A Documents section, with texts by that cannot be found in Arabic or Urdu;


A Special Report, aiming to describe the various forms of Islam in the world, from Arab countries to Asia, the Balkans and Africa.


An Interview with a leading figure authoritatively pursuing an idea or new struggle on themes particularly dear to Oasis;


Contributions: a mosaic of views from round the world expressed by leading players in remote situations with the aim of breaking down the prejudice and ignorance found all around us;


And lastly a section of Book Reviews on worldwide publications and a calendar of important events.






This is a brief technical note. In Italy Oasis can be found in bookshops.
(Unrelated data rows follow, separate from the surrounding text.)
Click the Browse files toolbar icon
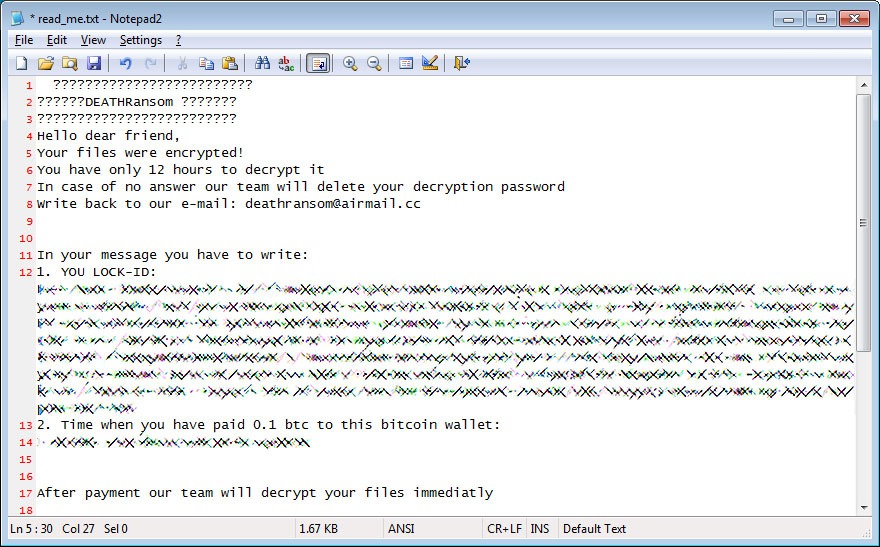 coord(69,63)
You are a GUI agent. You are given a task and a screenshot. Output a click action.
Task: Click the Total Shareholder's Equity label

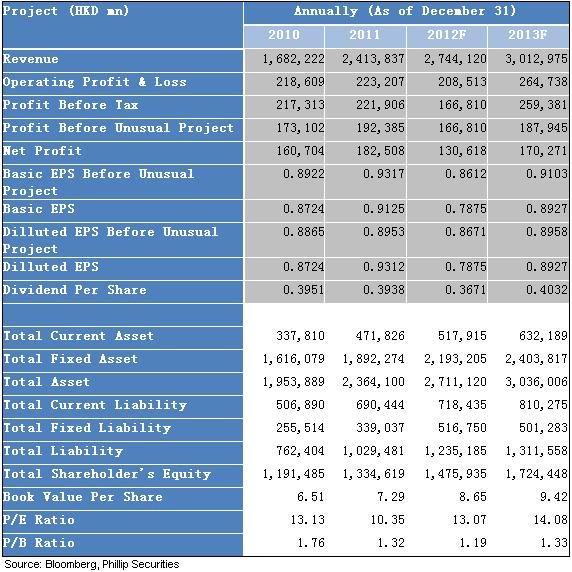[107, 474]
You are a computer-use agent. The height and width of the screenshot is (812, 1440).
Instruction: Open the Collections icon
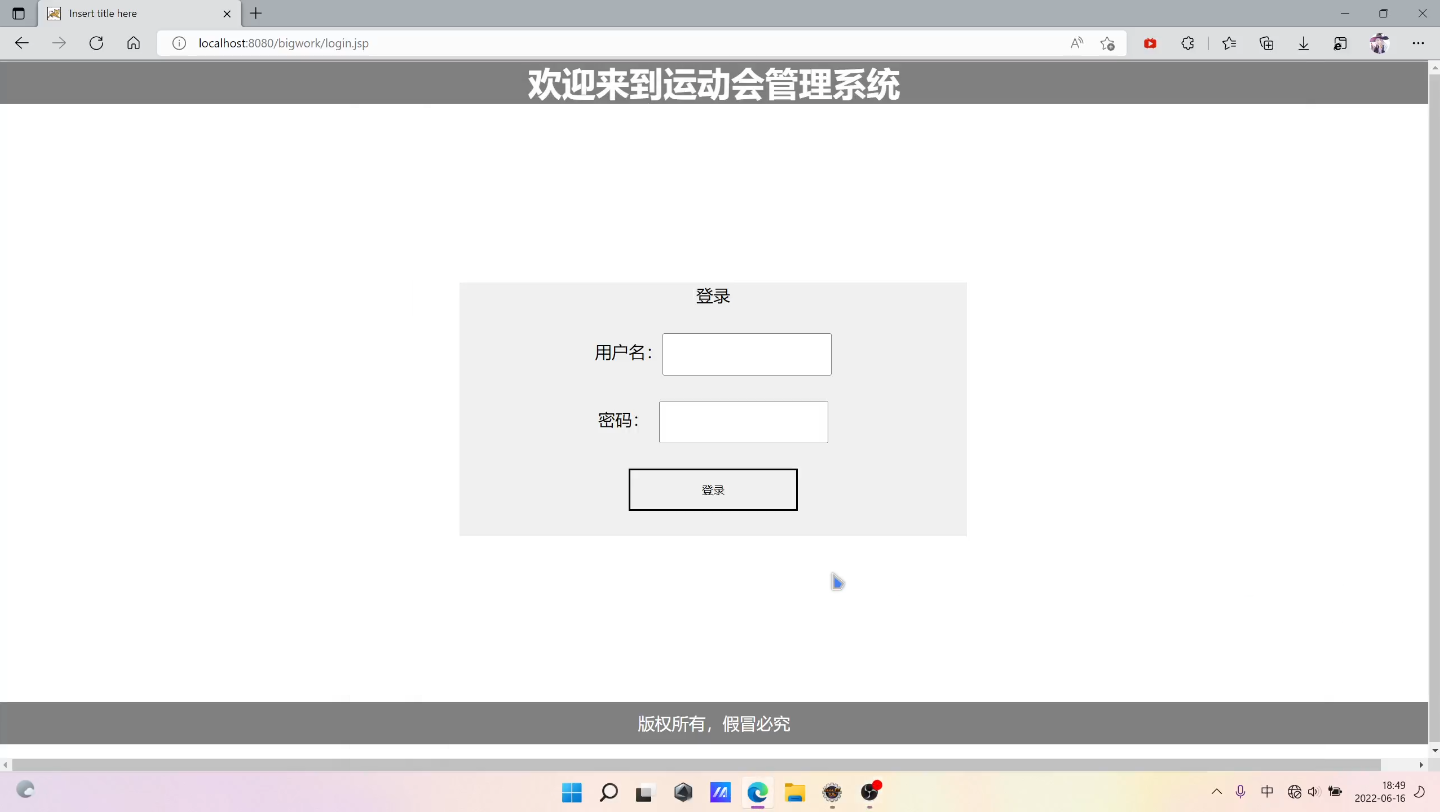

In the rest of Europe and the United States readers can receive it by subscription (also on the Internet at The review is sent free of charge to bishops in the following countries:


Afghanistan, Algeria, Armenia, Bangladesh, Benin, Brunei, Burkina Faso, Cameroon, Central African Republic, Chad, Comoros, Cyprus, Egypt, Arab Emirates, Eritrea, Ethiopia, Gambia, Ghana, Guinea, Guinea Bissau, Indonesia, Iran, Iraq, Israel and the Occupied Territories, Ivory Coast, Jordan, Kazakhstan, Kenya, Kyrgyzstan, Liberia, Libya, Malaysia, Mali, Morocco, Mauritania, Niger, Nigeria, Pakistan, , Senegal, Sierra Leone, Singapore, Sudan, Syria, Tajikistan, Tanzania, Timor, Togo, Tunisia, Turkey, Turkmenistan, Uganda and Uzbekistan.


Final remarks



I should like to end by pointing out that all of us who work on the Oasis project despite coming from the four corners of the world and speaking dozens of different languages and dialects are united by an awareness of the boldness of the project, but also the belief that this venture really is in all of our interests.